思い立ったが吉日……ということだから、すまないが」
「ほ」
「口を離してもらえると嬉しい」
可憐な見掛けによらぬ鋭い歯が、僕の頭に齧りついている。
「がじがじ」
○
「……なんだこれ」
なんだこれ。
なんだこれと口に出してみたけれど、実際これは……なんだこれ?
視界がぐるり90度傾く。そりゃそうだ首を傾げてる。
お気に入りの帽子が落っこちそうになったので、慌てて元の姿勢に戻る。
覗いてみると、向こうの穴がやけにちっちゃく見える。
実はこれ、相当長いものなのかもしれない。
「香霖のやつ。出入り口にこんなもの置いて、どうしようっていうんだ?」
馴染みの、覇気の無い顔を思い出す。入店拒否の意思表示のつもりか?
だとしたらおあいにく、私にとってはこんなもの障害のうちにも入らない。
ちゃっちゃと潜り抜けて、お茶の一杯でも要求してやる。
というか。
入ってみたい。
ふん、ヘンなものを置いて萎えさせる腹積もりなんだろうが、私の心は逆にわくわくしているぜ。
こんな立派な土管に入らないなんてのがどうかしてるんだ。
さあどこに繋がるのかな?
何故だか香霖堂の見慣れた風景なんてものは無い気がしてきた。
土管を潜った先は地下世界か、或いはどこかにワープし、巨人の国とか水の国とか、そんなマップに出るのかも。
行く手を阻むおかしな花が出てくる気もしてきたけれど、この魔理沙さんにかかってみればチョチョイのチョイさ。
待っていてくれ、桃の姫。
待っていろよ、亀の王。
私は必ず姫を救い、亀を倒して、平和を取り戻すんだ。
意気揚々、私は四つんばいになって土管の中を突き進み――
ずぼっ。
○
「つまり、往々にして土管とは潜ってみたくなるものらしい。これはある配管工の男の例からして明らかだ。
好奇心というものを完全に封殺できる者などいやしないさ。
特に人間は命が短いが故、あらゆる知識を得るのに急ぎすぎるきらいがある……と考えると」
なるほど確かに。
デグチ・ホソナールは、単純にして極めて有効な罠だ。
僕はいつも日記を記述するのに使用している小さな手帳にペンを走らせながら、ひとり得心していた。
明らかに違う出口の穴に関しては、遠近法が味方し、これでなかなか気付かないものらしい。
罠である事に気付かず、魅力的な石造りの筒の誘惑に耐え切れず入ってみたら――アウトだ。
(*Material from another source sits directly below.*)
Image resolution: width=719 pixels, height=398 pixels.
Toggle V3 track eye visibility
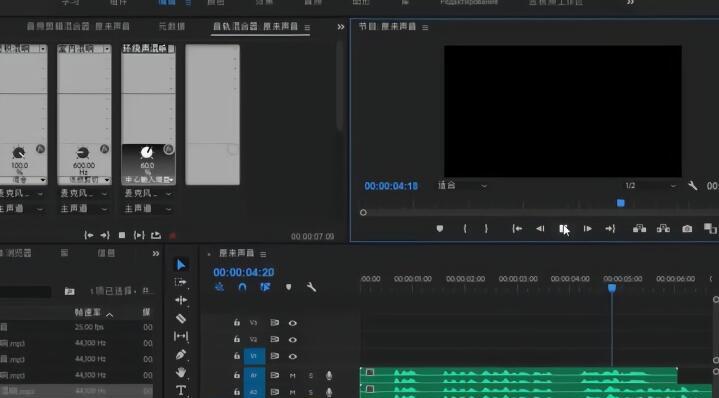point(293,323)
「好奇心は猫をも殺す……よく言ったものだよ。いや、この場合は少女かな。猫なら通れるしね」
「こ、香霖! おい出せよ! おいったら!」
デグチ・ホソナールの細い出口からは、魔理沙の黒帽子を被った頭だけがぴょっこり飛び出ている。
まるでてるてる坊主だ。
胴体は当然だが出てこれはしない。狭すぎる。
ということでがっちり挟まってしまった魔理沙は、頑張って身をよじりながらやかましくわめいている。
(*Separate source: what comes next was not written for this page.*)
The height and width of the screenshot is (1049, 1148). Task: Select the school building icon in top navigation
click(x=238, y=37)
「キノコの国が大変なんだってば! 私が行かなきゃならないんだよ!」
何を言ってるんだかわからんがキノコの食べすぎか? まあとりあえず効果は抜群らしい。
昼食の後にでも出してやるとする。
ひとまず僕は、未だ僕の頭に文字通り齧り付いている少女を意識した。
彼女もまた己の内の好奇心を剥き出しにし、目をきらりきらり輝かせながら、デグチ・ホソナールを凝視している。
ように思えた。
「どうやらこのようにして使うもののようだよ。わかったかな?」
「ほーはほはー」
『そーなのかー』と言いたいらしい。
彼女のその声には一杯の納得と理解と満足と新たな知識を得た喜びが満ち満ちていた。
養女にすることにした。
お義父さんと呼ばせてもらうぜ。
まぁ、面白いからどうでもいいか
思わず和みました。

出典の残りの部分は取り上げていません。